Tolerance for Employee Surveillance and Monitoring: Down

As mentioned with the return to office mandates above, employees are pushing back against a lack of trust. With advances in technology come, too, advances in employee surveillance. Employees are frustrated with a common practice of prioritizing efficiency over employee wellbeing. Despite the detrimental impact on employee morale, the data is inconclusive as to whether increased surveillance and monitoring is even effective. Yet, ever more scrutiny has been applied to workers daily lives.

Most recently, AI emotional tracking has been used to detect employees’ biological emotion signals, such as their facial expressions, vocal tones, and other markers that can be used to create assumptions about their emotional states.

The intrusion and lack of privacy are not being met with acquiescence; employees are outraged and calling for boundaries around what ‘Big Brother’ can use against them.

Diversity, Equity, and Inclusion (DEI) Fatigue: Up

Wokeism, or the political term used to call out anything too progressive or too left leaning, is also on the rise. DEI programs and initiatives have been scrutinized, scaled back, and criticized. In some cases, initiatives have been introduced poorly without an evidence-base of support, people who represent majority groups are feeling fatigued after years of ‘walking on eggshells’, anti-woke accusations hurled by the political right are being leveraged as arguments against DEI, and costs need to be cut from somewhere.

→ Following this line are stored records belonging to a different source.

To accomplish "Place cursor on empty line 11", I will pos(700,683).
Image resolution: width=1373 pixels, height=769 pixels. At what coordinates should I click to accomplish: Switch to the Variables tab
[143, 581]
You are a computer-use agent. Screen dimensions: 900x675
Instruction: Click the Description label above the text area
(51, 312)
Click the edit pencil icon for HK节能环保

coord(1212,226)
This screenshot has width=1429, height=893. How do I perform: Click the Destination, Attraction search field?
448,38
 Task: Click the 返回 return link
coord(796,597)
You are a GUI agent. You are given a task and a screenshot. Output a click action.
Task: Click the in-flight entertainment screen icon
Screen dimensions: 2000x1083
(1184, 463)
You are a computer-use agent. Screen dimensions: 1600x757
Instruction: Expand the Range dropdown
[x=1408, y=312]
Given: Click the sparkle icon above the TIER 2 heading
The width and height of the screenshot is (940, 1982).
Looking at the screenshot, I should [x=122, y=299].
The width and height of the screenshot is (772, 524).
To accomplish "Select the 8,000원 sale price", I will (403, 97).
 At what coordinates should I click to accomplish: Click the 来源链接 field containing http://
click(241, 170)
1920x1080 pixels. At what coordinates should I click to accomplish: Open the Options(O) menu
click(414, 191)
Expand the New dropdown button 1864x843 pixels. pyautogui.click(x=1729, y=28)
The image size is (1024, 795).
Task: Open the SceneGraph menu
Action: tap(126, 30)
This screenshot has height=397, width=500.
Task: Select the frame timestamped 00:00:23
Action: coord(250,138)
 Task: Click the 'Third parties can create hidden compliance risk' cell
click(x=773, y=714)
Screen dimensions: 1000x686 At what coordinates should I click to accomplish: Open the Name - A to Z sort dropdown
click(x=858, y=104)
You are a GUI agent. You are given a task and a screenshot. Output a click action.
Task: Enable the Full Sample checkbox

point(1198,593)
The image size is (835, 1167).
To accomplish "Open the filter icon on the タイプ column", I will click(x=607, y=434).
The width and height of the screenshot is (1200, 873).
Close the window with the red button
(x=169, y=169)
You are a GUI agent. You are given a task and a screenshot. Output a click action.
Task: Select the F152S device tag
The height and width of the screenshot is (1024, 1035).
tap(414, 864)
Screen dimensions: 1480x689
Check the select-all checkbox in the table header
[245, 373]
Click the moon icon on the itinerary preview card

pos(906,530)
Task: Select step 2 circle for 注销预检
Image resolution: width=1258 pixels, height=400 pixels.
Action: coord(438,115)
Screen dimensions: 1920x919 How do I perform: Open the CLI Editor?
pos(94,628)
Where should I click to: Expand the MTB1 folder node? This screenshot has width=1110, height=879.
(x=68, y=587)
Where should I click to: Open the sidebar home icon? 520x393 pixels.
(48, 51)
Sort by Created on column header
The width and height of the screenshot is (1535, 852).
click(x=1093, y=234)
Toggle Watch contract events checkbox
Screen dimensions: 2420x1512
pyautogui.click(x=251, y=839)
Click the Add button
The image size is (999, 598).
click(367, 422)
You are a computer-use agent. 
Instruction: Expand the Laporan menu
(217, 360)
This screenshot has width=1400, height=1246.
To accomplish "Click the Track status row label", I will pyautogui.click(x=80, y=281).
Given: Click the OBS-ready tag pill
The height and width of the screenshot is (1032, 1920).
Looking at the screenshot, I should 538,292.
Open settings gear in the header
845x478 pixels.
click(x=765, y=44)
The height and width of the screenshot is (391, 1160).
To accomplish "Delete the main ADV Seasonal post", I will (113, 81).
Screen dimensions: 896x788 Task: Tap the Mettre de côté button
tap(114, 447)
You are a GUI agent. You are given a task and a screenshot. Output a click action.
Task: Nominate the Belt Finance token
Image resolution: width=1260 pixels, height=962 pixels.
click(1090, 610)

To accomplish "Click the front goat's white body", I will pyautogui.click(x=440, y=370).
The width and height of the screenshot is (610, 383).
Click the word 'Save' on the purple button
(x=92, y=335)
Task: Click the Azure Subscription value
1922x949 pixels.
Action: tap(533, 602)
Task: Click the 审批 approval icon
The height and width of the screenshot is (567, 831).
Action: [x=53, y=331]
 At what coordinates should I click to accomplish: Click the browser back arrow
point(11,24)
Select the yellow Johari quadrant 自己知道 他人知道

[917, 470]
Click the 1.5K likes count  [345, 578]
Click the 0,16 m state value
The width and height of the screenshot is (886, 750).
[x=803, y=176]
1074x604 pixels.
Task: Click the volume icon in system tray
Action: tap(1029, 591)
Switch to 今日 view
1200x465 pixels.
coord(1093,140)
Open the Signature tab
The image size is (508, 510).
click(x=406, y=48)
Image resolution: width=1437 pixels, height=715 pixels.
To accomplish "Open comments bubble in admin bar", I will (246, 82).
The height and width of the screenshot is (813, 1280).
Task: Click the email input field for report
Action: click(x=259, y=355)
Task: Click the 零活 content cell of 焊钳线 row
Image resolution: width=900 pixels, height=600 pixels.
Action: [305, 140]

These are a few reasons why employees and leaders may be experiencing DEI fatigue.

Intersectionality is only just being discussed, though it’s often not well understood. While the push for equity that considers intersectionality is vital for inclusion, the bandwidth for adopting and practicing inclusion at work is shrinking.

Women and those from minorized groups may experience leadership challenges in this climate of DEI fatigue. In times of crisis, these individuals may be offered or pushed into leadership positions that are precarious, at best, and poisoned, at worst. This phenomenon identified by Professor Michelle Ryan and Professor Alex Haslam in 2007 as the glass cliff and was listed by MIT Sloan as a top 5 Working Definition of 2024. Something to look out for as companies in trouble look to bounce back using any means at their disposal.

A New Year Of Work

Brace yourself for an exciting year of ups and downs. The future of work is constantly evolving and expanding. How will you make 2025 work for you?